About this task =>
Set down every line from the one containing "The height and" through the last line of the records below, exactly as written, and leave out the pictures.
** Data follows **
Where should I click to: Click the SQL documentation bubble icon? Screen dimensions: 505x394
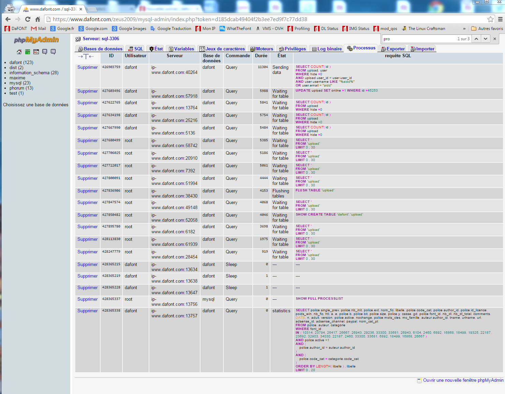coord(53,52)
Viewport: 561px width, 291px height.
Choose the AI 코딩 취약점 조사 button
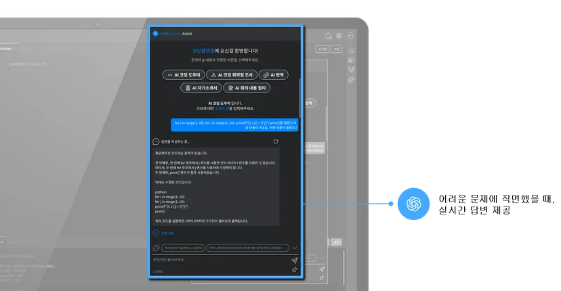point(232,74)
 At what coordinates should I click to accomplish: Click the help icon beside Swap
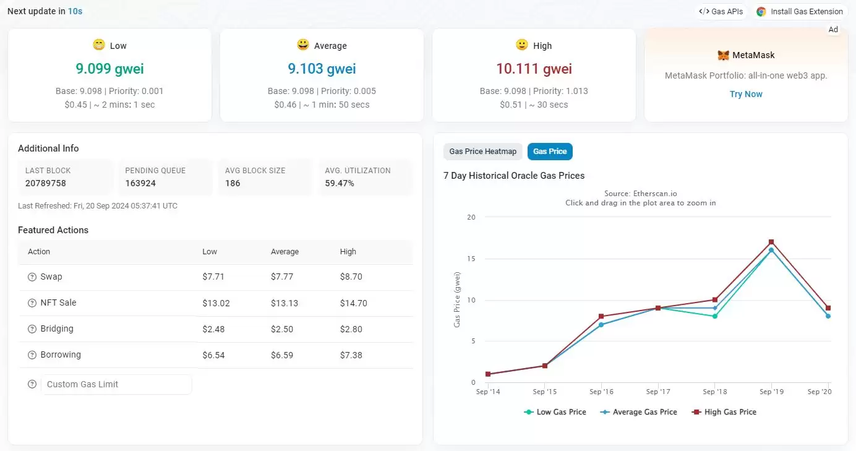point(32,277)
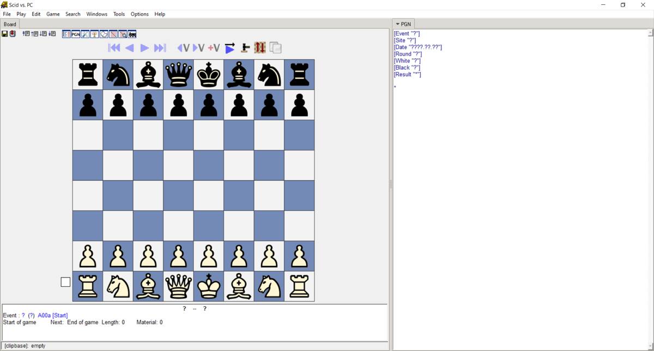This screenshot has height=351, width=654.
Task: Open the PGN window toolbar icon
Action: click(75, 34)

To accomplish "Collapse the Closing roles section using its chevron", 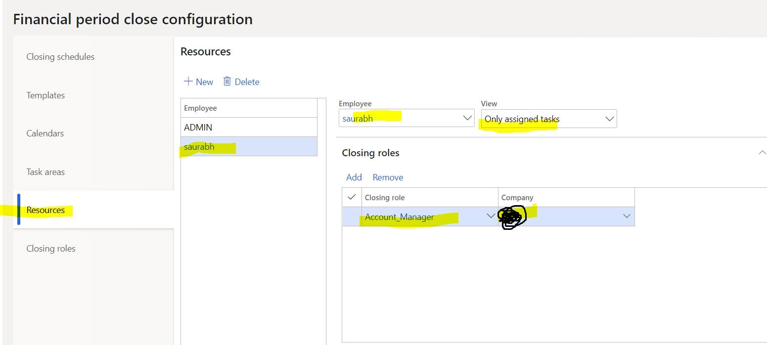I will [x=762, y=152].
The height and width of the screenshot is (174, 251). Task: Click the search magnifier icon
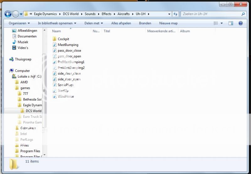243,14
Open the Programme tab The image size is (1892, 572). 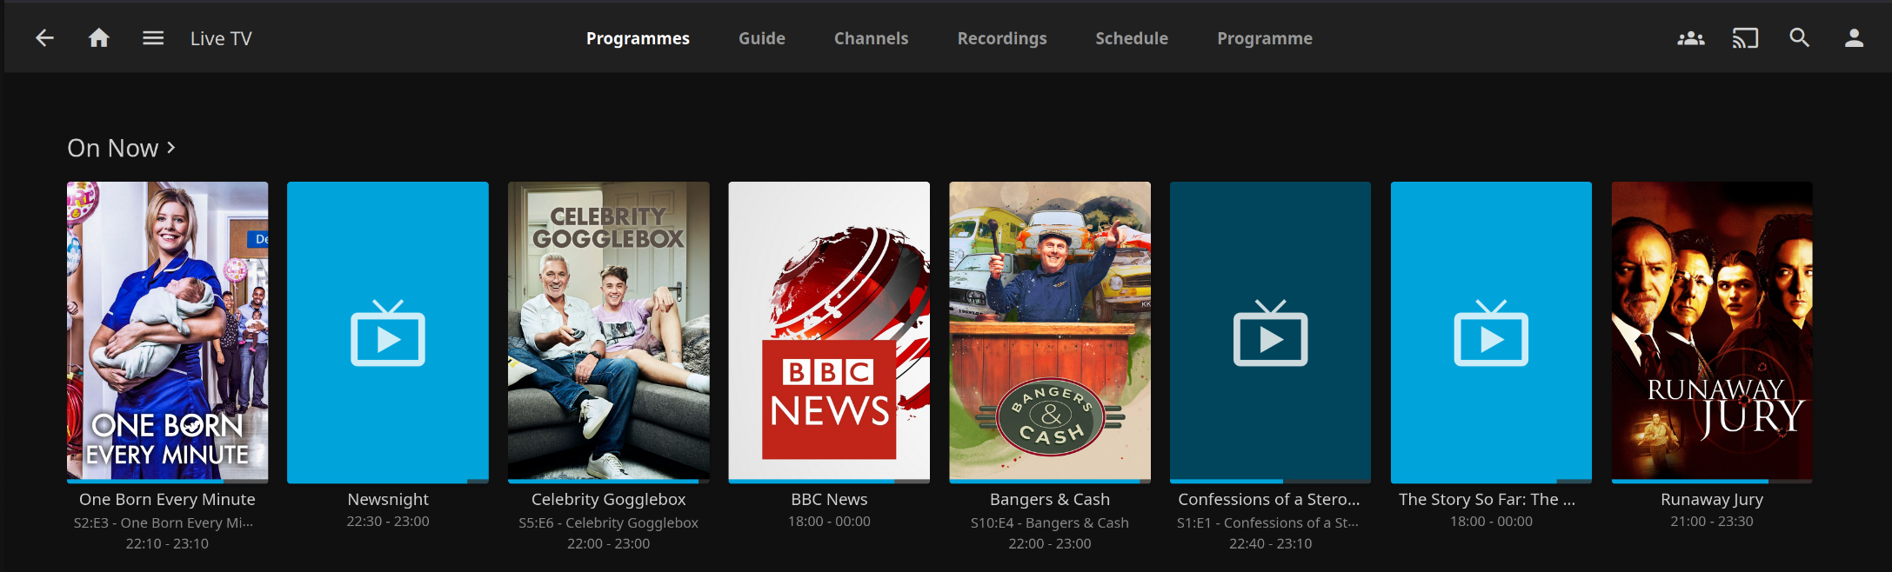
** End of Data **
Exercise answer =>
The height and width of the screenshot is (174, 251). Task: Click the search magnifier icon
243,14
Open the Programme tab The image size is (1892, 572). 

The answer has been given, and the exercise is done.